## WORK TASK
Output each entry verbatim.

Stored records
---+---
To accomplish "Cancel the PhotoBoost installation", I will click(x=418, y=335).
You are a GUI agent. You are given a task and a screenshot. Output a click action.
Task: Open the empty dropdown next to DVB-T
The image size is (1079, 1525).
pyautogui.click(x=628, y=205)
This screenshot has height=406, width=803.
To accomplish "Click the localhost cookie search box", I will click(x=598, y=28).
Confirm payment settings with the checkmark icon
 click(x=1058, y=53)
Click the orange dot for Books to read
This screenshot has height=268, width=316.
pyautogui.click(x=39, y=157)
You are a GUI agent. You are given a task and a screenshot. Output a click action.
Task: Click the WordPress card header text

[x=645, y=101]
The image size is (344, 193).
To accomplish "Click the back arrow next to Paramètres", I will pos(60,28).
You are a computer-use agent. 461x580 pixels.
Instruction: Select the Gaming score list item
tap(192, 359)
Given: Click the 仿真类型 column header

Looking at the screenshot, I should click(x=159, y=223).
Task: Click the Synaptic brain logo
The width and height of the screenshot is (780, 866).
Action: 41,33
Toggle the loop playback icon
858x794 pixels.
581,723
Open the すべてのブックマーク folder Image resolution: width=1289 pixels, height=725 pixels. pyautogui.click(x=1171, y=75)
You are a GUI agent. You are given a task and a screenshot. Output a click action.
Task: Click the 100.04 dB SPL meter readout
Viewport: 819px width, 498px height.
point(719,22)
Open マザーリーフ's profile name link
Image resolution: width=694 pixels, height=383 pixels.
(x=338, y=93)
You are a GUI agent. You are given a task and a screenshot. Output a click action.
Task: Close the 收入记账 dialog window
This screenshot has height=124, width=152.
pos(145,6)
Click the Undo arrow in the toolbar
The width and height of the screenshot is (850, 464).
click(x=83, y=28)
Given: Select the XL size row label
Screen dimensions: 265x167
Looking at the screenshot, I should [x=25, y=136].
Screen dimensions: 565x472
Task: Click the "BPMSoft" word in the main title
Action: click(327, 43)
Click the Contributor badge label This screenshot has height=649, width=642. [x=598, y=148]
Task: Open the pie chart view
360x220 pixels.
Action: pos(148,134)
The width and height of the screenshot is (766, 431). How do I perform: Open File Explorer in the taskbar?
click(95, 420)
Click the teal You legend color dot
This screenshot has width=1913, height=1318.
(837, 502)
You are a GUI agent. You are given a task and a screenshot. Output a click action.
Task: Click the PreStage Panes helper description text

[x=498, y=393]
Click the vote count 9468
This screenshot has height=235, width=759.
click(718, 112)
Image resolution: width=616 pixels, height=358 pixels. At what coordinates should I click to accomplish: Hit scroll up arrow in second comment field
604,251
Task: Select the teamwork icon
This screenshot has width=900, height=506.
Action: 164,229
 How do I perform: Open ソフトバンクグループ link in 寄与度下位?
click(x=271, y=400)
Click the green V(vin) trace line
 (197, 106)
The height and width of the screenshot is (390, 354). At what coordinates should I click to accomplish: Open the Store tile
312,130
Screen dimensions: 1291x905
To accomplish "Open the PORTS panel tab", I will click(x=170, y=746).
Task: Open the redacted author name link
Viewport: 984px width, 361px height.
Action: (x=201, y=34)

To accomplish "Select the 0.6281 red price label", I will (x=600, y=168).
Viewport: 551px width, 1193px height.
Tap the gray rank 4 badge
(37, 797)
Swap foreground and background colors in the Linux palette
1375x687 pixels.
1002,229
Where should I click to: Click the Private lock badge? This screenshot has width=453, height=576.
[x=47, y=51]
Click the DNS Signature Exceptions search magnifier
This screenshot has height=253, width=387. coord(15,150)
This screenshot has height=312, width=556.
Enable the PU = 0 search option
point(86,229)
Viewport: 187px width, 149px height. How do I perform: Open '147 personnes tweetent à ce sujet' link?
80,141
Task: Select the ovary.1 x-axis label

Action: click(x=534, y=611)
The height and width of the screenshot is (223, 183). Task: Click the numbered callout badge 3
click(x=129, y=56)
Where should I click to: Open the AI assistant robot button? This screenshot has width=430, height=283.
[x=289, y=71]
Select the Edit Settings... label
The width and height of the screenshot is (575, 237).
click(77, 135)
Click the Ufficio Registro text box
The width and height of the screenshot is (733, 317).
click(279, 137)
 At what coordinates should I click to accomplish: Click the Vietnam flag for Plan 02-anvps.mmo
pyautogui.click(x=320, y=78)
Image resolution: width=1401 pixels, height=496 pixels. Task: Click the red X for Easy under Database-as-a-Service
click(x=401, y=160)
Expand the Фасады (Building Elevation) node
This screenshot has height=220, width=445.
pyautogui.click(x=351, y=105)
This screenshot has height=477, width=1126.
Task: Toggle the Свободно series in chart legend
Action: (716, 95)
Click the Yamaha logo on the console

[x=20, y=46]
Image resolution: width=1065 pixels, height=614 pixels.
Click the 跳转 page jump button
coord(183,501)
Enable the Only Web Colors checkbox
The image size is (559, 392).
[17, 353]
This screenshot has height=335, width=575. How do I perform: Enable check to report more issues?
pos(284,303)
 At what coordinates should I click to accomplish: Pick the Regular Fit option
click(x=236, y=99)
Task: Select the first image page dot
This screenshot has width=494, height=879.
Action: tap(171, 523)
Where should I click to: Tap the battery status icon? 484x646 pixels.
---+---
## RESULT
To accomplish "Cancel the PhotoBoost installation", I will click(x=418, y=335).
You are a GUI agent. You are given a task and a screenshot. Output a click action.
Task: Open the empty dropdown next to DVB-T
The image size is (1079, 1525).
pyautogui.click(x=628, y=205)
This screenshot has height=406, width=803.
To accomplish "Click the localhost cookie search box", I will click(x=598, y=28).
Confirm payment settings with the checkmark icon
 click(x=1058, y=53)
Click the orange dot for Books to read
This screenshot has height=268, width=316.
pyautogui.click(x=39, y=157)
You are a GUI agent. You are given a task and a screenshot. Output a click action.
Task: Click the WordPress card header text

[x=645, y=101]
The image size is (344, 193).
To accomplish "Click the back arrow next to Paramètres", I will pos(60,28).
You are a computer-use agent. 461x580 pixels.
Instruction: Select the Gaming score list item
tap(192, 359)
Given: Click the 仿真类型 column header

Looking at the screenshot, I should click(x=159, y=223).
Task: Click the Synaptic brain logo
The width and height of the screenshot is (780, 866).
Action: 41,33
Toggle the loop playback icon
858x794 pixels.
581,723
Open the すべてのブックマーク folder Image resolution: width=1289 pixels, height=725 pixels. pyautogui.click(x=1171, y=75)
You are a GUI agent. You are given a task and a screenshot. Output a click action.
Task: Click the 100.04 dB SPL meter readout
Viewport: 819px width, 498px height.
point(719,22)
Open マザーリーフ's profile name link
Image resolution: width=694 pixels, height=383 pixels.
(x=338, y=93)
You are a GUI agent. You are given a task and a screenshot. Output a click action.
Task: Close the 收入记账 dialog window
This screenshot has height=124, width=152.
pos(145,6)
Click the Undo arrow in the toolbar
The width and height of the screenshot is (850, 464).
click(x=83, y=28)
Given: Select the XL size row label
Screen dimensions: 265x167
Looking at the screenshot, I should [x=25, y=136].
Screen dimensions: 565x472
Task: Click the "BPMSoft" word in the main title
Action: click(327, 43)
Click the Contributor badge label This screenshot has height=649, width=642. [x=598, y=148]
Task: Open the pie chart view
360x220 pixels.
Action: pos(148,134)
The width and height of the screenshot is (766, 431). How do I perform: Open File Explorer in the taskbar?
click(95, 420)
Click the teal You legend color dot
This screenshot has width=1913, height=1318.
(837, 502)
You are a GUI agent. You are given a task and a screenshot. Output a click action.
Task: Click the PreStage Panes helper description text

[x=498, y=393]
Click the vote count 9468
This screenshot has height=235, width=759.
click(718, 112)
Image resolution: width=616 pixels, height=358 pixels. At what coordinates should I click to accomplish: Hit scroll up arrow in second comment field
604,251
Task: Select the teamwork icon
This screenshot has width=900, height=506.
Action: 164,229
 How do I perform: Open ソフトバンクグループ link in 寄与度下位?
click(x=271, y=400)
Click the green V(vin) trace line
 (197, 106)
The height and width of the screenshot is (390, 354). At what coordinates should I click to accomplish: Open the Store tile
312,130
Screen dimensions: 1291x905
To accomplish "Open the PORTS panel tab", I will click(x=170, y=746).
Task: Open the redacted author name link
Viewport: 984px width, 361px height.
Action: (x=201, y=34)

To accomplish "Select the 0.6281 red price label", I will (x=600, y=168).
Viewport: 551px width, 1193px height.
Tap the gray rank 4 badge
(37, 797)
Swap foreground and background colors in the Linux palette
1375x687 pixels.
1002,229
Where should I click to: Click the Private lock badge? This screenshot has width=453, height=576.
[x=47, y=51]
Click the DNS Signature Exceptions search magnifier
This screenshot has height=253, width=387. coord(15,150)
This screenshot has height=312, width=556.
Enable the PU = 0 search option
point(86,229)
Viewport: 187px width, 149px height. How do I perform: Open '147 personnes tweetent à ce sujet' link?
80,141
Task: Select the ovary.1 x-axis label

Action: click(x=534, y=611)
The height and width of the screenshot is (223, 183). Task: Click the numbered callout badge 3
click(x=129, y=56)
Where should I click to: Open the AI assistant robot button? This screenshot has width=430, height=283.
[x=289, y=71]
Select the Edit Settings... label
The width and height of the screenshot is (575, 237).
click(77, 135)
Click the Ufficio Registro text box
The width and height of the screenshot is (733, 317).
click(279, 137)
 At what coordinates should I click to accomplish: Click the Vietnam flag for Plan 02-anvps.mmo
pyautogui.click(x=320, y=78)
Image resolution: width=1401 pixels, height=496 pixels. Task: Click the red X for Easy under Database-as-a-Service
click(x=401, y=160)
Expand the Фасады (Building Elevation) node
This screenshot has height=220, width=445.
pyautogui.click(x=351, y=105)
This screenshot has height=477, width=1126.
Task: Toggle the Свободно series in chart legend
Action: (716, 95)
Click the Yamaha logo on the console

[x=20, y=46]
Image resolution: width=1065 pixels, height=614 pixels.
Click the 跳转 page jump button
coord(183,501)
Enable the Only Web Colors checkbox
The image size is (559, 392).
[17, 353]
This screenshot has height=335, width=575. How do I perform: Enable check to report more issues?
pos(284,303)
 At what coordinates should I click to accomplish: Pick the Regular Fit option
click(x=236, y=99)
Task: Select the first image page dot
This screenshot has width=494, height=879.
Action: tap(171, 523)
Where should I click to: Tap the battery status icon? 484x646 pixels.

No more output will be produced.